"God, how could you? Did you learn nothing from all of our stories?". "What makes you think you are special?".
I agree. I'm not special. But I'd rather be stupid than be dead 😁
Work-life balance has been a joke this year, with me consistently coding 42+ hours every week.
Wake up, code for me, stock market, work for company, workout, work for me.
Tried building several products like https://yourfirstsalary.com, https://breaktime.goforbg.com, Better Scrum Calls [Abandoned without launch], https://foodmux.in with most of them not even being released to the world, let alone be marketed and sold.
Some products I build didn't even have a monetization strategy. I kept giving free advice to my friends without building a company myself.
I've contemplated suicide only once in my life, which was during a hackathon - 3 years ago where I promised myself I will someday be the founder of my own company, reach 1B$, and disappear.
A lot changed after that, I worked out lost 66 pound, got motivated to get an internship before graduating.
My dad died when I was 10, so I'm not from a wealthy family. My mom's an old professor who's retiring soon (the sole breadmaker of the house and a window).
The funny part is I've written so many blogs and posts since I was 13 (my first paycheck was 50$ for doing SEO at seoclerks.com), I've never thought of where my family was when it came to the money part, let alone write about it.
Every time I received a gift card from my company, I'd sell it off to give cash to my family. Never spent more than 20% of my salary because I felt like I shouldn't get used to luxuries. (+thanks to remote work)
I write all of this because I feel less anxious when I write. I've never wanted to be pitied, but I've always wanted to be wealthy.
I've always been crazy about startups, ever since school. I was awarded "the best student entrepreneur" for my digital freelancing projects, and for buying an iPhone in 2014 with my own money when I was in 10th grade.
Things took a turn when I started hating myself over petty things like girls, partying, body-shaming. I lost my 11th and 12th grades to self-hatred. Lost college to an alcohol-fueled pity party for joining the wrong college.

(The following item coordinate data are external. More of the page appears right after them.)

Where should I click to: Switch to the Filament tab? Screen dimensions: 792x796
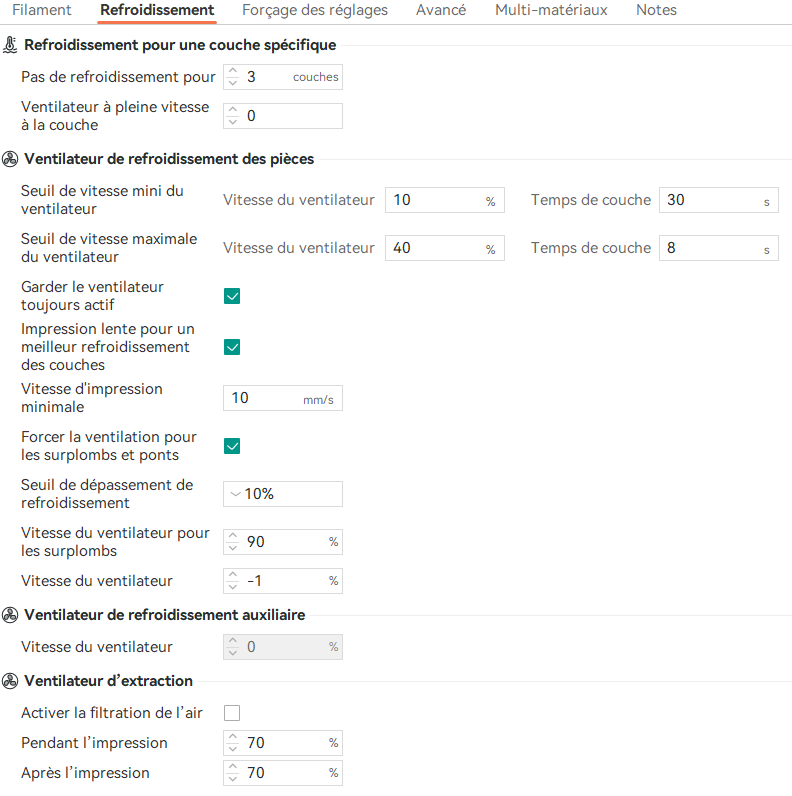tap(42, 10)
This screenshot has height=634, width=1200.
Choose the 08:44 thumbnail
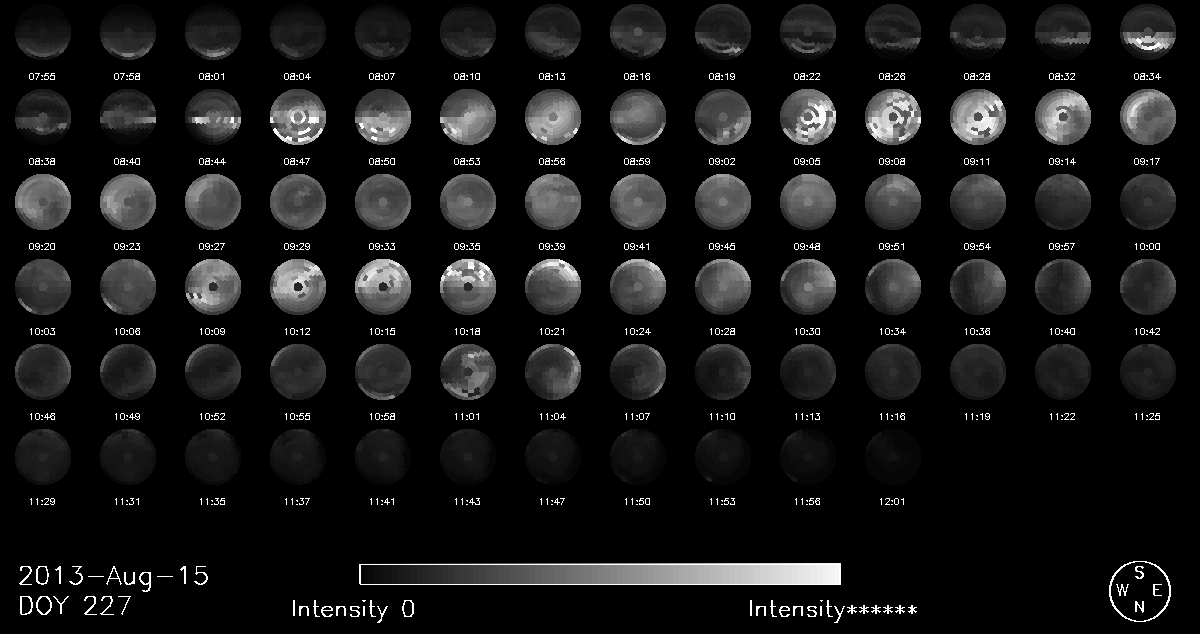[212, 117]
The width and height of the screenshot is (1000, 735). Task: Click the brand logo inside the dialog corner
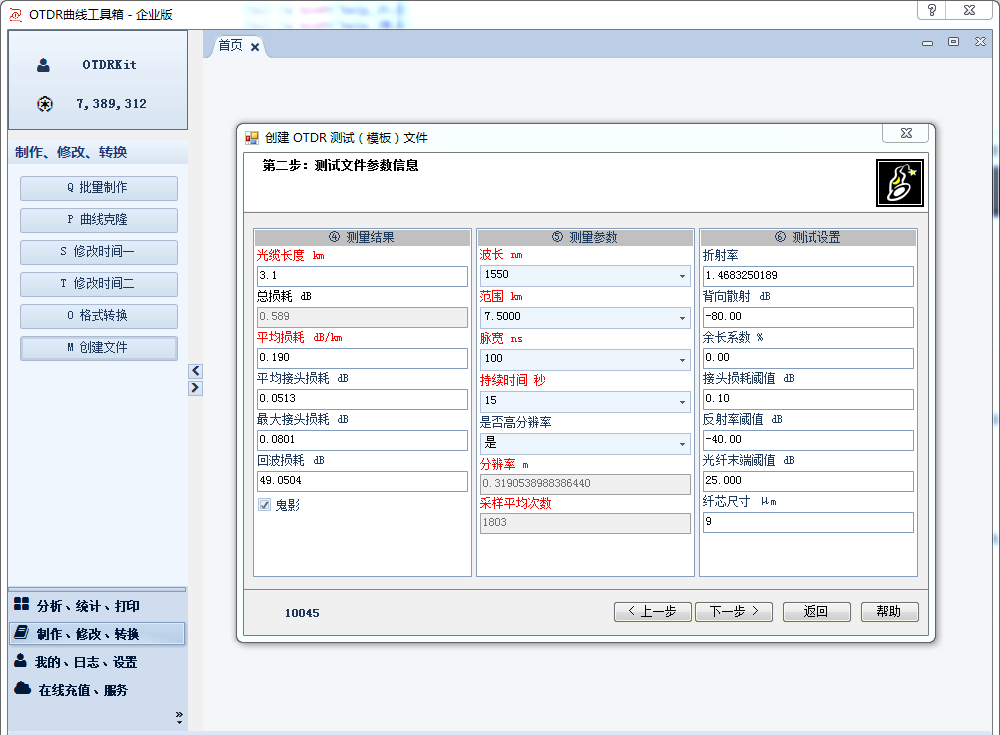point(899,182)

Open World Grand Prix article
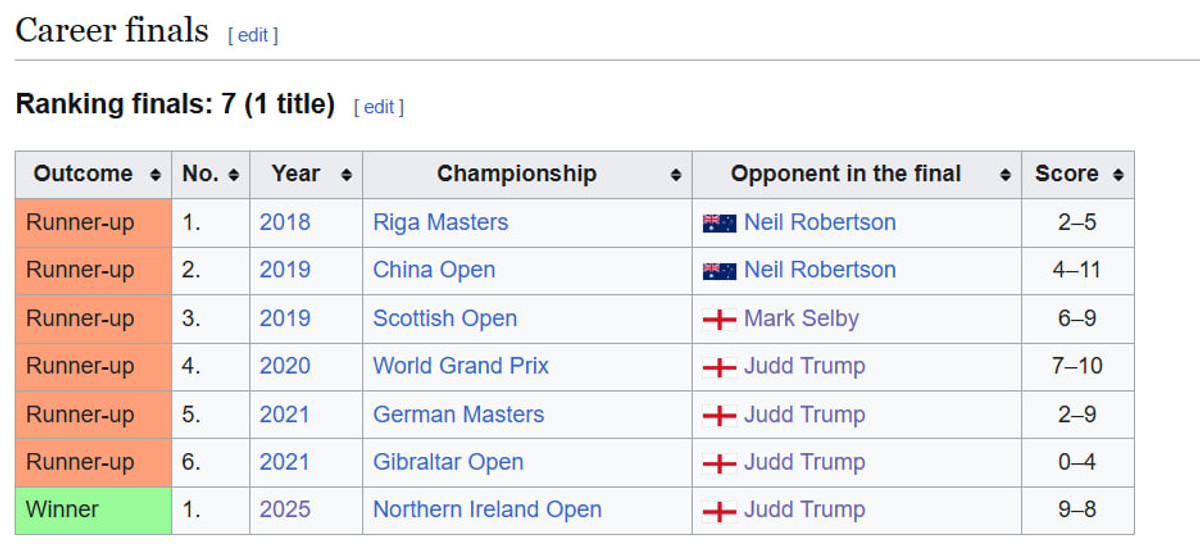[461, 366]
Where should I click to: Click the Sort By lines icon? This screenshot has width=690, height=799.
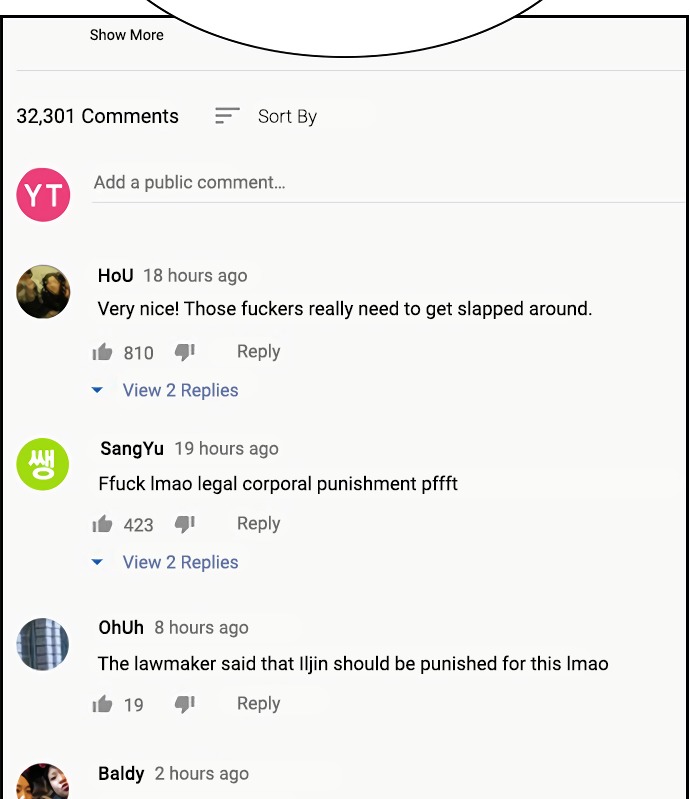click(227, 116)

For around 100+ days I've tried to gather the courage to quit college and pursue my dreams, I never did. "Get a degree, have a backup," they said. Funnily enough, I got my job just because of my LinkedIn profile and didn't get my degree until after 3 months of working in the company. (thanks to covid).
I took computer science engineering in college but always thought I'll be the non-technical business degree co-founder until I met a funny friend called Rakesh. Rakesh built a python bot to turn off the lights in the apartment we stayed in my 4th year of college. But that's when I wanted to code. I learned how to code in less than 2 months by coding at 5 am every day.
My college was 2 hours away from my house, but I couldn't stay at the dorm where I'd have no internet. Talk about priorities. I took the bus every day, 4 hours to add vodka to my fire of an unsatisfied life.
Things are great in my company, they offered me a nice salary - respected me for my ideas, and I even get a hike if I stay just a month extra.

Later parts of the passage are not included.